Donald Rumsfeld has told us Al-Jazeera is fomenting "vicious lies" and has "a pattern of playing propaganda over and over" in its coverage of the wars in Iraq and Afghanistan. Exactly that pattern finally caught up to the Republicans last week at the polls. Exactly that pattern finally caught up to Donald Rumsfeld as well. Rummy is out, fired (finally), but the fix is still in at cable-sat. Maybe Nancy Pelosi can get the fix unfixed. Why do I doubt that?
‘Unnamed’ U.S. officials have been upset by footage of American military deaths and al-Jazeera's relentless coverage of the civilian side of the Iraqi war.

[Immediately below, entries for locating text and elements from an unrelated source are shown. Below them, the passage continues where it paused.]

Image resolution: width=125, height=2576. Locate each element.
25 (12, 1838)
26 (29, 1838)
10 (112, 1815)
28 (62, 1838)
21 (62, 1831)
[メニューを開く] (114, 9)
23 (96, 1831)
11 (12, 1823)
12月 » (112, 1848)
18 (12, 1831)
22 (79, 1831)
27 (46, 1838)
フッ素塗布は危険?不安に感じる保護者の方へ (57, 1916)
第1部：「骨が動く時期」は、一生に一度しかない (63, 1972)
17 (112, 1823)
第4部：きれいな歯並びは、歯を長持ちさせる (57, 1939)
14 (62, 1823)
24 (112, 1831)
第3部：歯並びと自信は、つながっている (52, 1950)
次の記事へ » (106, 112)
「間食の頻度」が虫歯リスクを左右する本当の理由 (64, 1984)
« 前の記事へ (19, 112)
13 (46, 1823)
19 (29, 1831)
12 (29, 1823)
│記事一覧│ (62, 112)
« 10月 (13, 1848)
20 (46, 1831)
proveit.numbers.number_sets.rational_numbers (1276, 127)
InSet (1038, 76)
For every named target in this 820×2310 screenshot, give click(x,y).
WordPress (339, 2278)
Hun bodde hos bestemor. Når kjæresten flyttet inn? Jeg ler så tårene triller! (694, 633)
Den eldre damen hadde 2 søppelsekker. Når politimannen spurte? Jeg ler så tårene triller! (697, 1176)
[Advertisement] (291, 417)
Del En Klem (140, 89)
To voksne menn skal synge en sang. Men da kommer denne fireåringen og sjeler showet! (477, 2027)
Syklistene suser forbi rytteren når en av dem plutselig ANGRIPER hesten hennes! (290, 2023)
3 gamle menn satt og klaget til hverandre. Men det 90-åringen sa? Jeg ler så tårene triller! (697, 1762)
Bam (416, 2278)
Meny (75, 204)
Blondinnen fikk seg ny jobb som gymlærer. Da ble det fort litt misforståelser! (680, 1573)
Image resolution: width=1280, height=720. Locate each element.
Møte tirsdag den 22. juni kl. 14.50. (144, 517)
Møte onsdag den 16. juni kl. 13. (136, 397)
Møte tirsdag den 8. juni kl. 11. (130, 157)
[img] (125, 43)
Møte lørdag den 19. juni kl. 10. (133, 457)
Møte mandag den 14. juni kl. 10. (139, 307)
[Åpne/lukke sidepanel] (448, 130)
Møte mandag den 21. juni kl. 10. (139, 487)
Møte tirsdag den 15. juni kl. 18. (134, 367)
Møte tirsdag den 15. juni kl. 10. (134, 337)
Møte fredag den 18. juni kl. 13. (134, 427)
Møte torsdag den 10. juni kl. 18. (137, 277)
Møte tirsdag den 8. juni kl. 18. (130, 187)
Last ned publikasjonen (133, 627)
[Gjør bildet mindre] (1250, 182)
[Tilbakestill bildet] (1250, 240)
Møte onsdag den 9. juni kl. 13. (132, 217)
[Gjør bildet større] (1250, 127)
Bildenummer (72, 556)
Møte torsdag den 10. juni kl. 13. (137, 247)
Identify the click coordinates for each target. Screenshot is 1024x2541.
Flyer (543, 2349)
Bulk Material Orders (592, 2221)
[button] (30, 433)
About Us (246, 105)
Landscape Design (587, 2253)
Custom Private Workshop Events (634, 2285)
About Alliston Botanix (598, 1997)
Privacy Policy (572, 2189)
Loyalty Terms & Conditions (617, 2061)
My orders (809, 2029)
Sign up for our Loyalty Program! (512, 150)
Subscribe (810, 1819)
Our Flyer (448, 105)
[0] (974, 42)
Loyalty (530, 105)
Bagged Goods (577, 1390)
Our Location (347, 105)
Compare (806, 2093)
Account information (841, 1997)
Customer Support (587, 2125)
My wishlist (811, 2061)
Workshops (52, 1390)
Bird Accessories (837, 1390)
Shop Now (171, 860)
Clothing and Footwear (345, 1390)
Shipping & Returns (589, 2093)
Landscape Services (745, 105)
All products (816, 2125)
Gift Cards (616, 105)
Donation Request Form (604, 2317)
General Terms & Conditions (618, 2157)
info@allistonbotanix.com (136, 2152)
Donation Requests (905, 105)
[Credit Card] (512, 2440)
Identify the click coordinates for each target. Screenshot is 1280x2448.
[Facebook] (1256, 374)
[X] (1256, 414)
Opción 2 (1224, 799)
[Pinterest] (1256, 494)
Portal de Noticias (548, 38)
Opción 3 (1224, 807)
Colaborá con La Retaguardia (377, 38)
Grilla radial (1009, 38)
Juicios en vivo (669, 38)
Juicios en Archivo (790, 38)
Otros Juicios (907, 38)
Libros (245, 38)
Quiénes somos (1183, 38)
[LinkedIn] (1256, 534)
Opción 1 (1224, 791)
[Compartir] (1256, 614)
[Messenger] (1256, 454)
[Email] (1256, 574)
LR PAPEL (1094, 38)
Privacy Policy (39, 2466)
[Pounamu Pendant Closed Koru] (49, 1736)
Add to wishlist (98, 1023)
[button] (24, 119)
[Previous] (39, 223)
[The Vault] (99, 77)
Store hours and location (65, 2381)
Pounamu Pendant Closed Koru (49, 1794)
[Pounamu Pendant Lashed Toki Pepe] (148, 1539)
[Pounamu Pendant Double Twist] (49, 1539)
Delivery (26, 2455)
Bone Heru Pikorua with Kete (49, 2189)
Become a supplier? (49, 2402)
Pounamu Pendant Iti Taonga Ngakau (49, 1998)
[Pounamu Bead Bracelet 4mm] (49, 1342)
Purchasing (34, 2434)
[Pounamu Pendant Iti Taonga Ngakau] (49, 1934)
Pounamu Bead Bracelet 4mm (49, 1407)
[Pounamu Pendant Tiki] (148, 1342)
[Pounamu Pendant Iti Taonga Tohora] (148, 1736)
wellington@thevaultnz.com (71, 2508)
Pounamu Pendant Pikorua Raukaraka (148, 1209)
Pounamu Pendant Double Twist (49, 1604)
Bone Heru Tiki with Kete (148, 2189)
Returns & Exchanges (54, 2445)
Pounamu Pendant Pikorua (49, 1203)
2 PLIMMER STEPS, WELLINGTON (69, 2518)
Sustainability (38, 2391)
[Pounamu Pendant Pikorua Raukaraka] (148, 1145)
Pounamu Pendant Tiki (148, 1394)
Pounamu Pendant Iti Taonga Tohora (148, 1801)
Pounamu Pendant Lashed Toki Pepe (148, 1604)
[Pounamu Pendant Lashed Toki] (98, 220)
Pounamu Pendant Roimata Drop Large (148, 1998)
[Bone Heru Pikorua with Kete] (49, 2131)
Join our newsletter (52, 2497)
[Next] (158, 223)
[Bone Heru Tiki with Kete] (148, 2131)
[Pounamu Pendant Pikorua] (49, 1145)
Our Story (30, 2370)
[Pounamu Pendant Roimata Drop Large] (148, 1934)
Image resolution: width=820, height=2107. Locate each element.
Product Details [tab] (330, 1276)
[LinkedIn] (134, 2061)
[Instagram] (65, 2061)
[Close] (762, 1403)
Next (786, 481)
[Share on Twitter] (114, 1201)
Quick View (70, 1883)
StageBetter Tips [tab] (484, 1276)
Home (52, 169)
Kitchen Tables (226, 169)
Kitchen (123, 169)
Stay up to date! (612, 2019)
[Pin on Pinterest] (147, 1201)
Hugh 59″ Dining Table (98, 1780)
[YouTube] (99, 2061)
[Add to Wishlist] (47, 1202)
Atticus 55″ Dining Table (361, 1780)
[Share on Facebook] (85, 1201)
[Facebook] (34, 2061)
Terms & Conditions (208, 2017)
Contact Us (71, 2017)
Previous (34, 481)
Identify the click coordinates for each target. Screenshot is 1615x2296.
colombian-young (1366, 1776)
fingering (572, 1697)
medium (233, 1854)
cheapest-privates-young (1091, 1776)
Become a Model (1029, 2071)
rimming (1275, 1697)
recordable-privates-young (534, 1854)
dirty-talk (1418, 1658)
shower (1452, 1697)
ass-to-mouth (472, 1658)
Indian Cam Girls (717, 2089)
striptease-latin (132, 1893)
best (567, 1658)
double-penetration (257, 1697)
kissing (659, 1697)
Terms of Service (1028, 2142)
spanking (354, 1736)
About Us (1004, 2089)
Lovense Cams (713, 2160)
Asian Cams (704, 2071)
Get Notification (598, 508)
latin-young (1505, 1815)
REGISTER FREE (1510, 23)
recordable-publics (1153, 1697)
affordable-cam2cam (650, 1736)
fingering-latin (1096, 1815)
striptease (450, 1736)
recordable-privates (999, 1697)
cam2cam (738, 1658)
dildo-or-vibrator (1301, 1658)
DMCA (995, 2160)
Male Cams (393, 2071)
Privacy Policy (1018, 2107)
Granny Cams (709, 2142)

Those same unnamed officials prefer our dead to come home with the press closed away from receiving airports as they have insisted. Americans musn't be upset during the dinner-hour.
Unnamed officials have blocked coverage of the war’s effect on civilians to the degree that Iraqi civilian deaths are said by the president to be 30,000 and by independent international organizations to be three to six times that number. The unnamed certainly have a duty to keep the home folks from knowing that.
It might be high-time to begin naming the unnamed. To say that U.S. media is co-conspirator to keeping a lid on just how bad things are (and have been) in Iraq is an understatement. Free press in America is as free as its next paycheck. Since de-regulation of the media, we have the best news coverage Wall Street can buy. Plus, as an added benefit, we have what you and I are allowed to see and read and hear in the smallest number of hands in history.
But not sheikh hands. Australian hands perhaps, but never Qatari. Small wonder that the Internet, with all its failings, is a force driving the news business nuts. That is the only bright spot on the dim horizon of American understanding of the world. It's not because Americans are dumbed-down, it's because they are prevented from news as it actually happens.
Newspapers no longer do investigative reporting. How many stories do we really want to read about Paris Hilton? In six years of the most controversial administration in recent memory--has there been a single instance of Watergate-type investigative newspaper work? In place of that, we have takeovers, downsizing (a new word for 'pillage and rape') and the constant closing of world news bureaus.
And Sulzberger wonders why his New York Times is in the toilet.
Should it find a way to air its news coverage, Al-Jazeera has a first-rate broadcaster in Dave Marash. Dave became available when ABC News Nightline reconfigured itself and let Marash go. From Paul Farhi’s Washington Post article;
"Al-Jazeera is one of the most positive and significant cultural events in the Arab world in centuries," he (Marash) declares. Unlike state-controlled media throughout the Arab world, he says, al-Jazeera regularly broadcasts dissent and opposing points of view, providing "the broadest spectrum of argument" that many Arab viewers have seen.
"Do they broadcast hate speech?" he asks. "Yes, they do. Is it put in context and is it discussed as hate speech? Yes, it is. Hate speech is part of the dialogue of the Middle East. To censor or to exclude it would be to lose all credibility" among al-Jazeera's viewers, he says.
Marash describes something high-minded and almost stolid. Conflict in the Middle East will make it on the air, but so will water-rights battles in India or labor disputes in Mexico.
"Our pace will be slower," he says. "My motto is, 'News at the speed of thought.'
It's "liberating," he adds, "to be freed of the blonde-of-the-month story."
It remains to be seen how liberated Americans will be to actually see Marash balance the level of rhetoric.